= Beginning of Section =

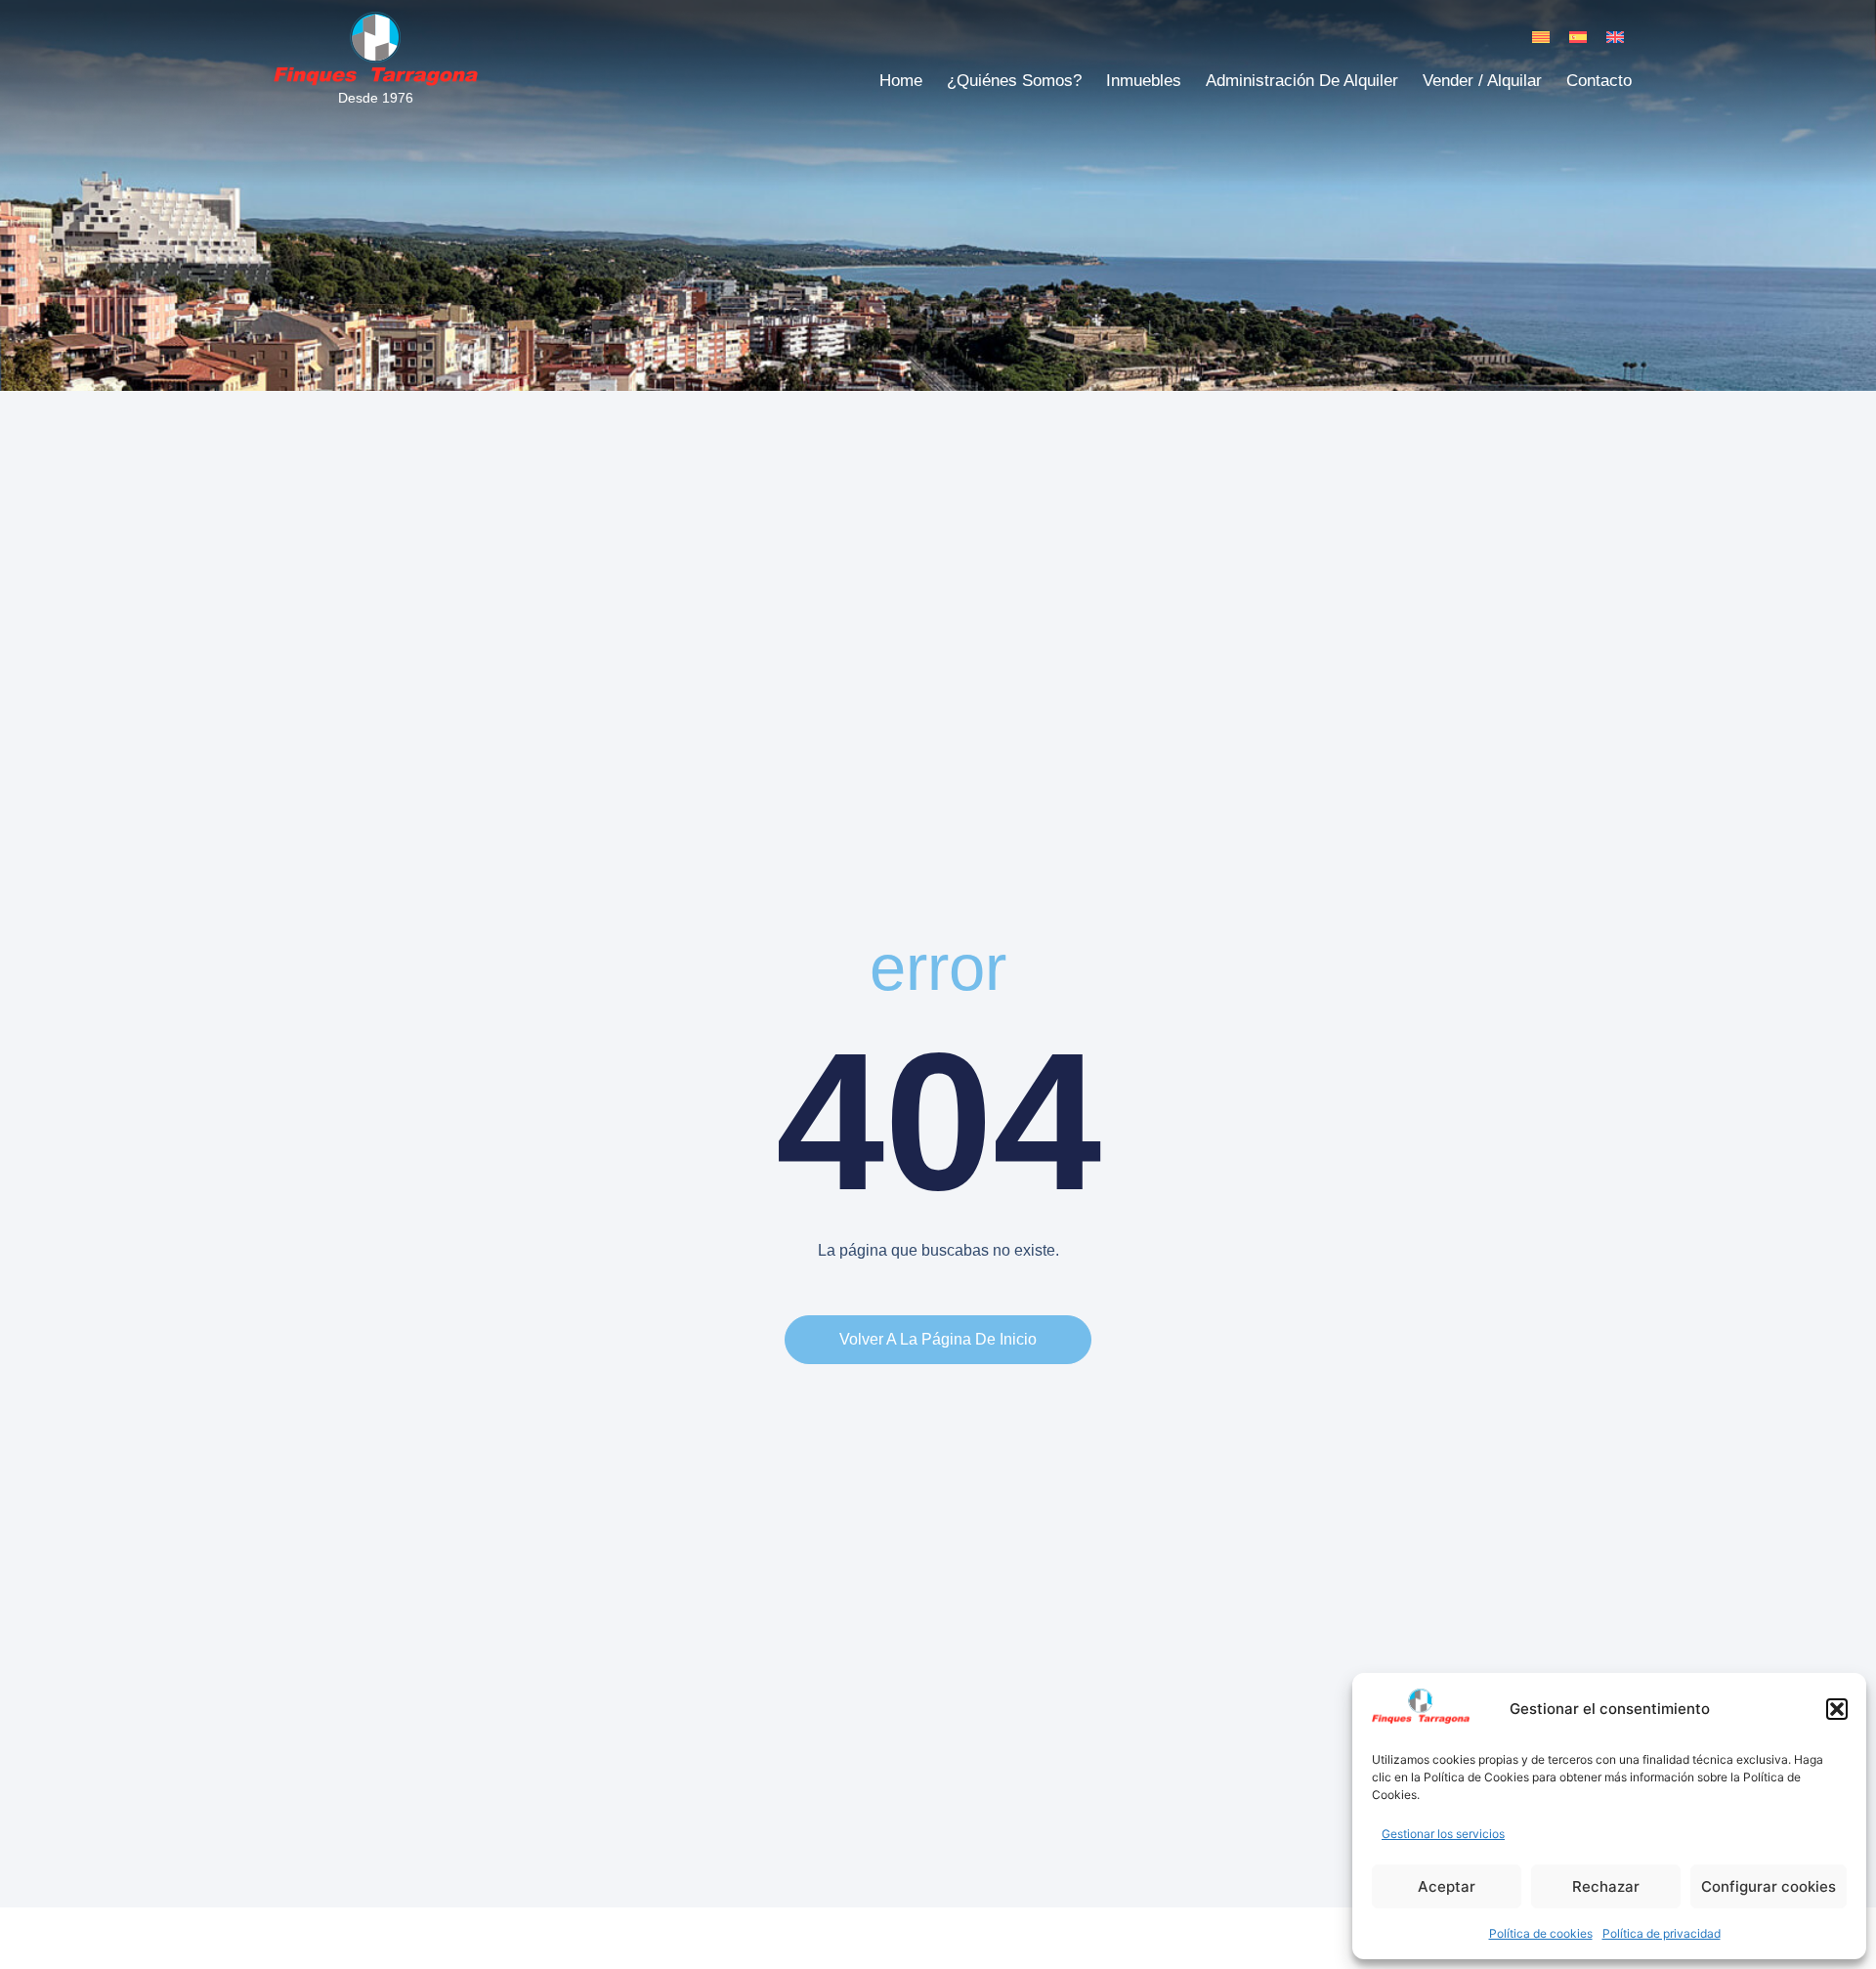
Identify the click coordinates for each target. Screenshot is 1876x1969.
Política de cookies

= End of Section =
= Beginning of Section =

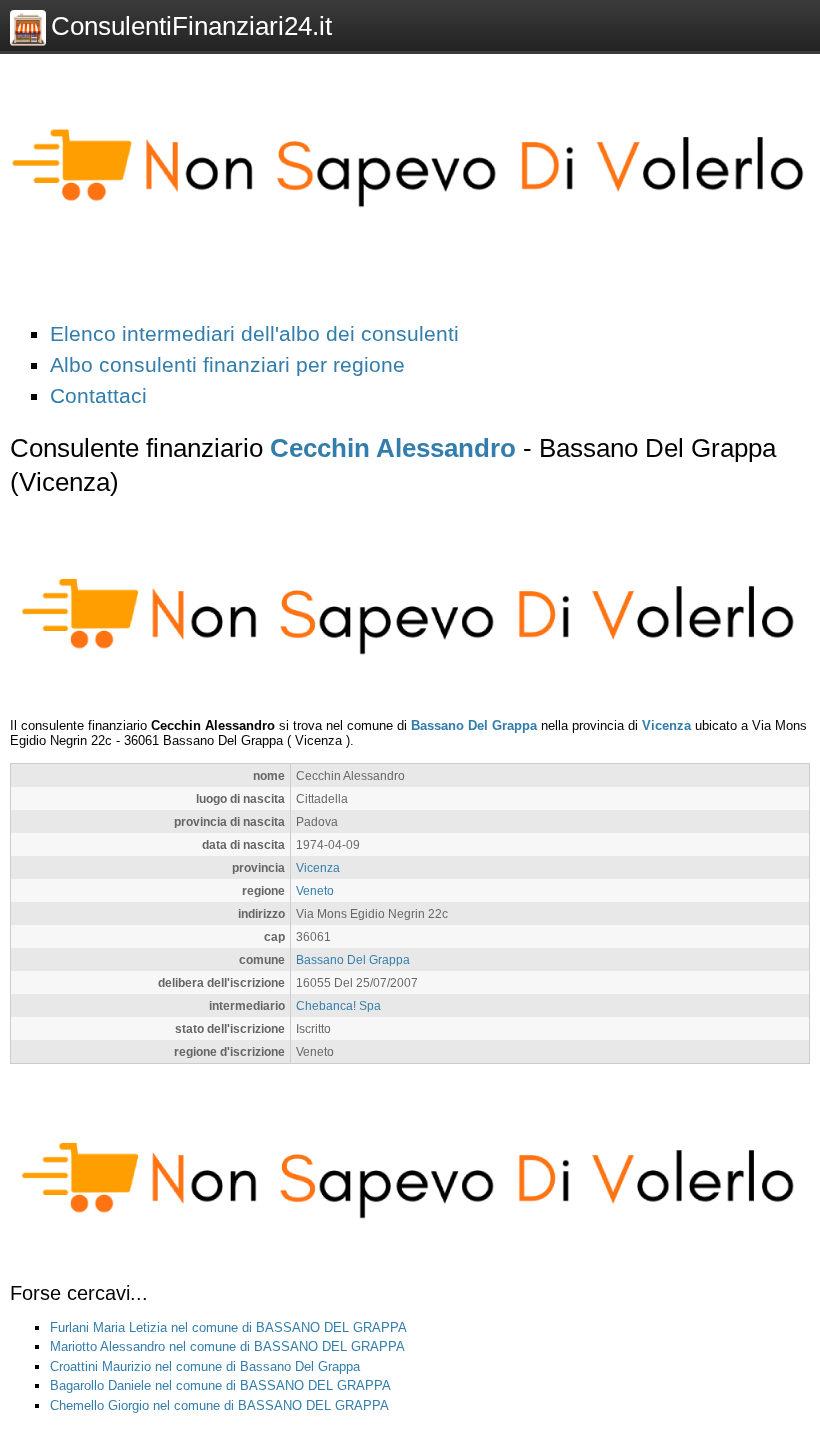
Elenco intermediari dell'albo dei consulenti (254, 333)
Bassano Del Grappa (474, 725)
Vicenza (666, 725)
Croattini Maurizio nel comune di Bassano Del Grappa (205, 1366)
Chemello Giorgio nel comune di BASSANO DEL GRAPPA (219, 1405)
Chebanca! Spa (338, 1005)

= End of Section =
= Beginning of Section =

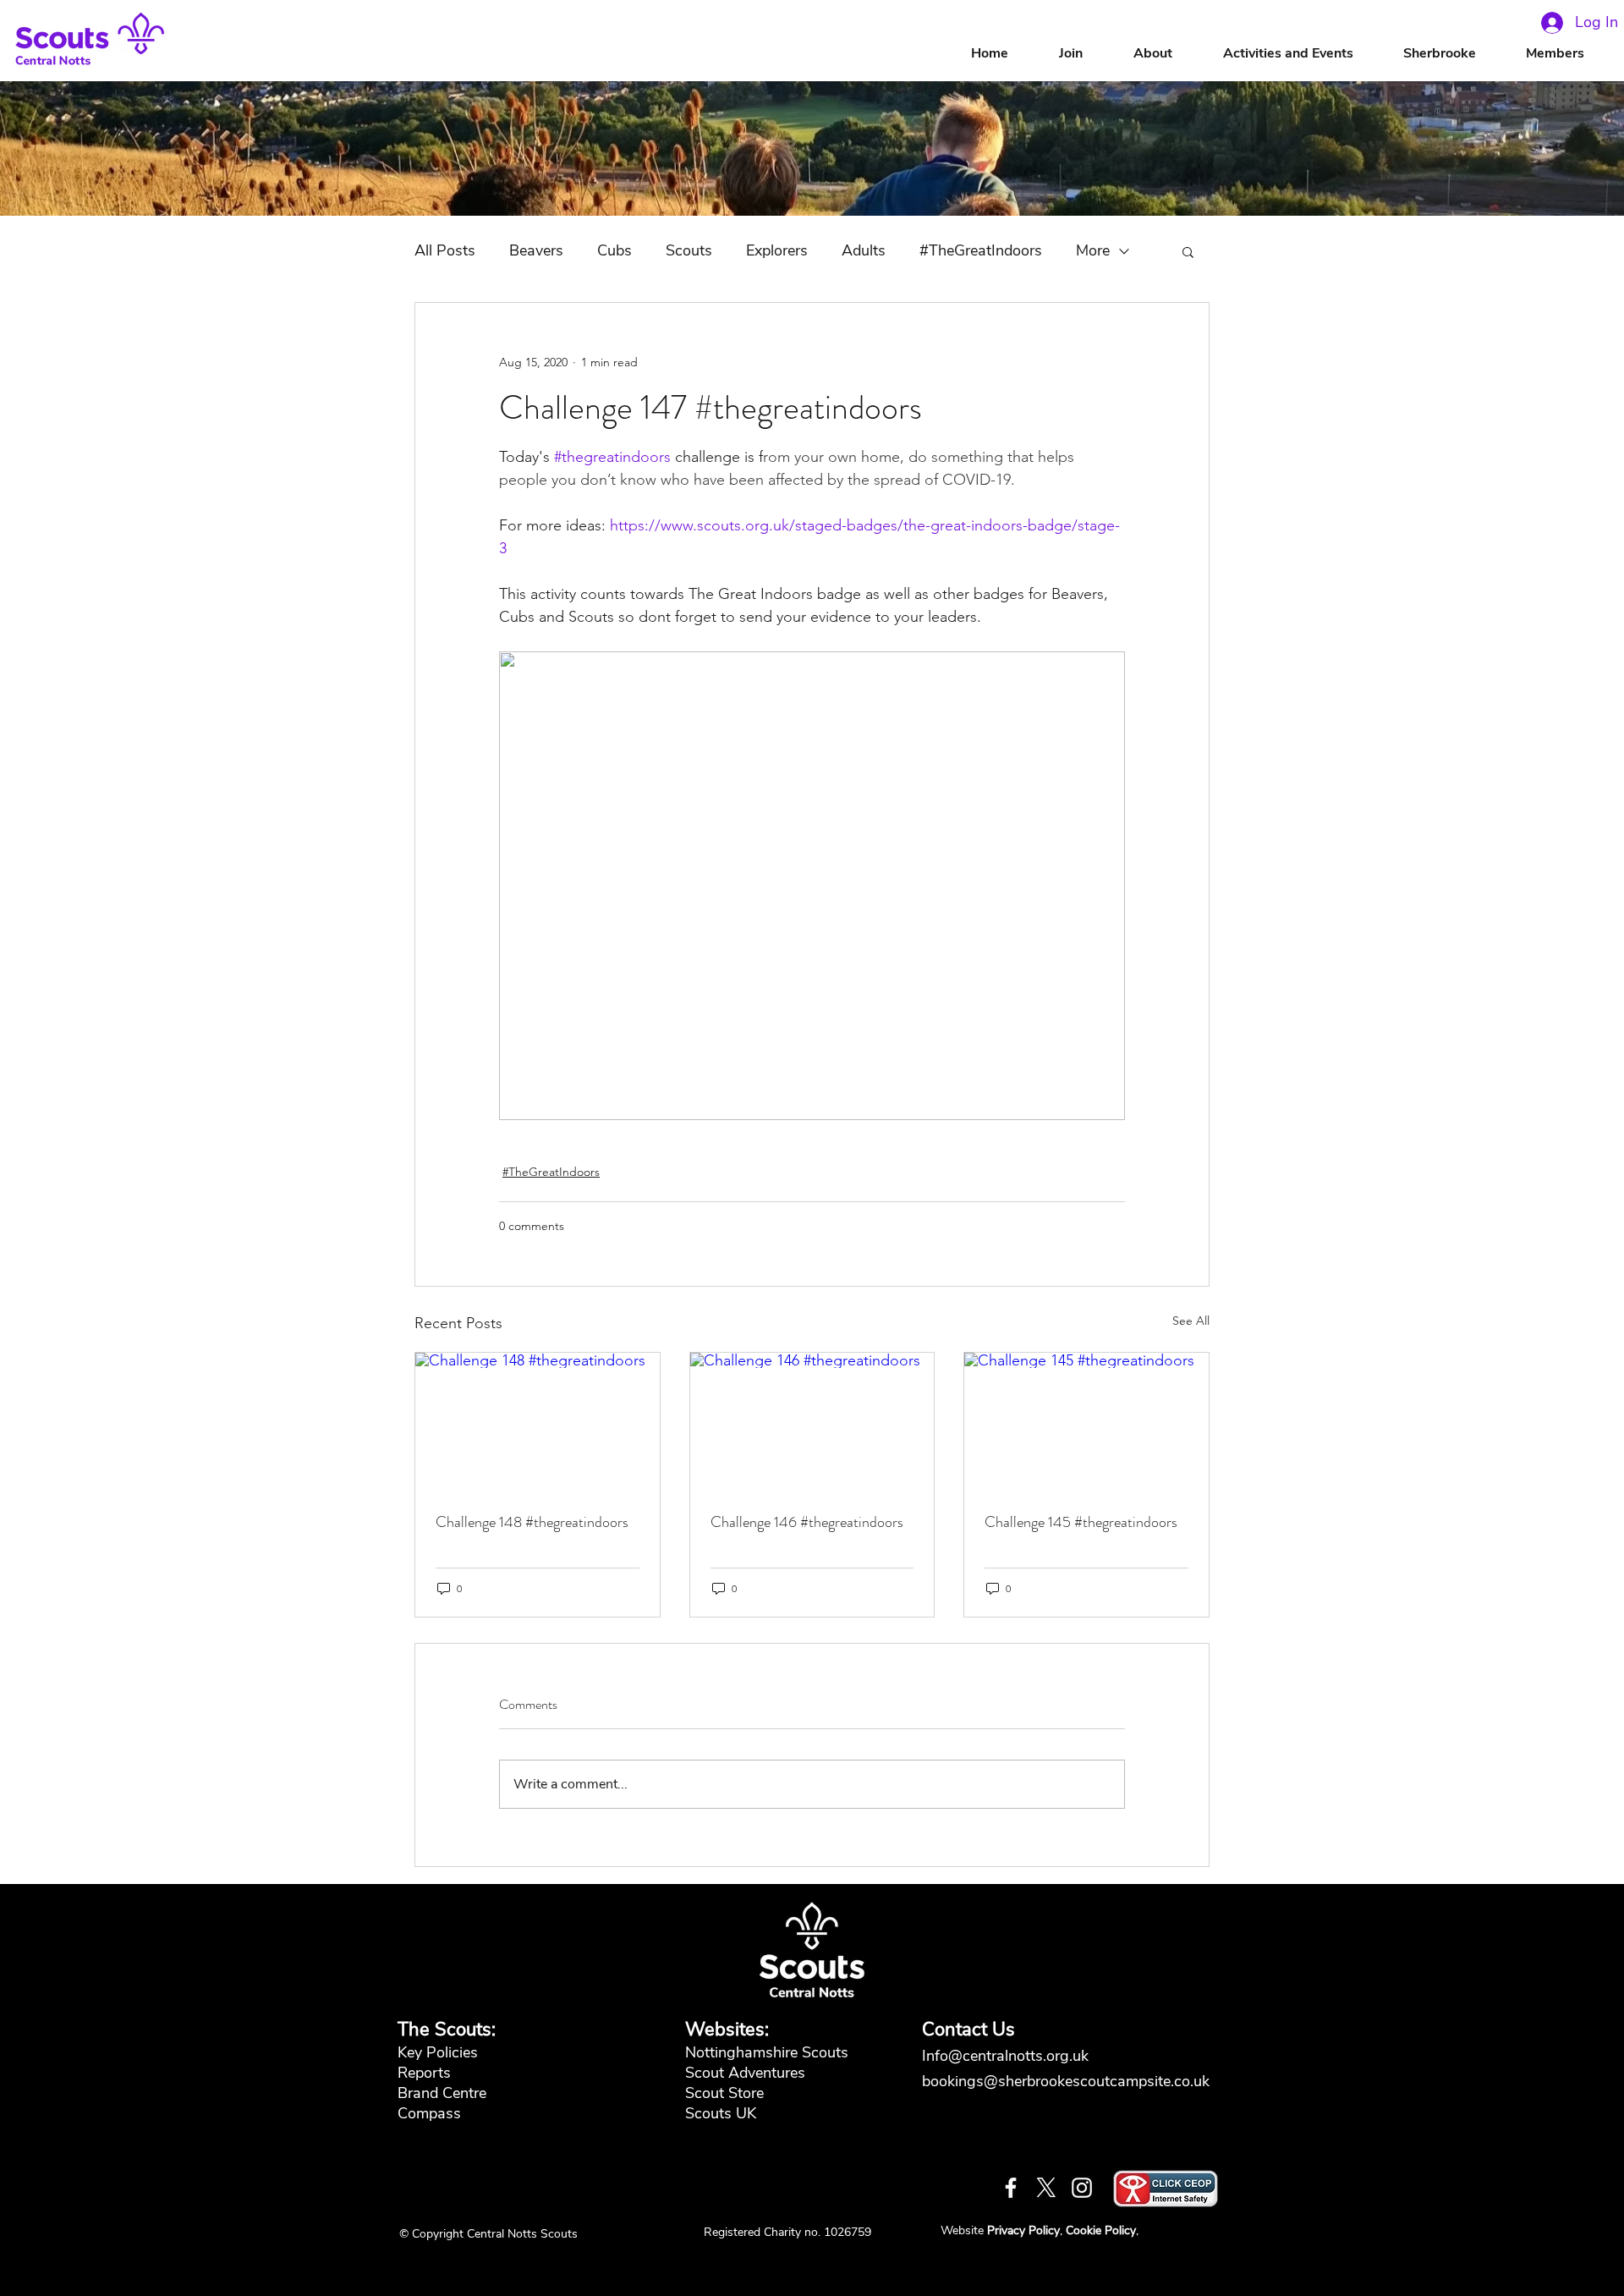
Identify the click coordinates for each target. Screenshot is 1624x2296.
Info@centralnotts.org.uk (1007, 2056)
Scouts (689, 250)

= End of Section =

YOUR ASSIGNMENT: Beginning at the line above with "Bassano Del Grappa (474, 725)" and finishing at the line with "Chebanca! Spa (338, 1005)", return each line exactly and return nothing else.

THE ANSWER:
Bassano Del Grappa (474, 725)
Vicenza (666, 725)
Croattini Maurizio nel comune di Bassano Del Grappa (205, 1366)
Chemello Giorgio nel comune di BASSANO DEL GRAPPA (219, 1405)
Chebanca! Spa (338, 1005)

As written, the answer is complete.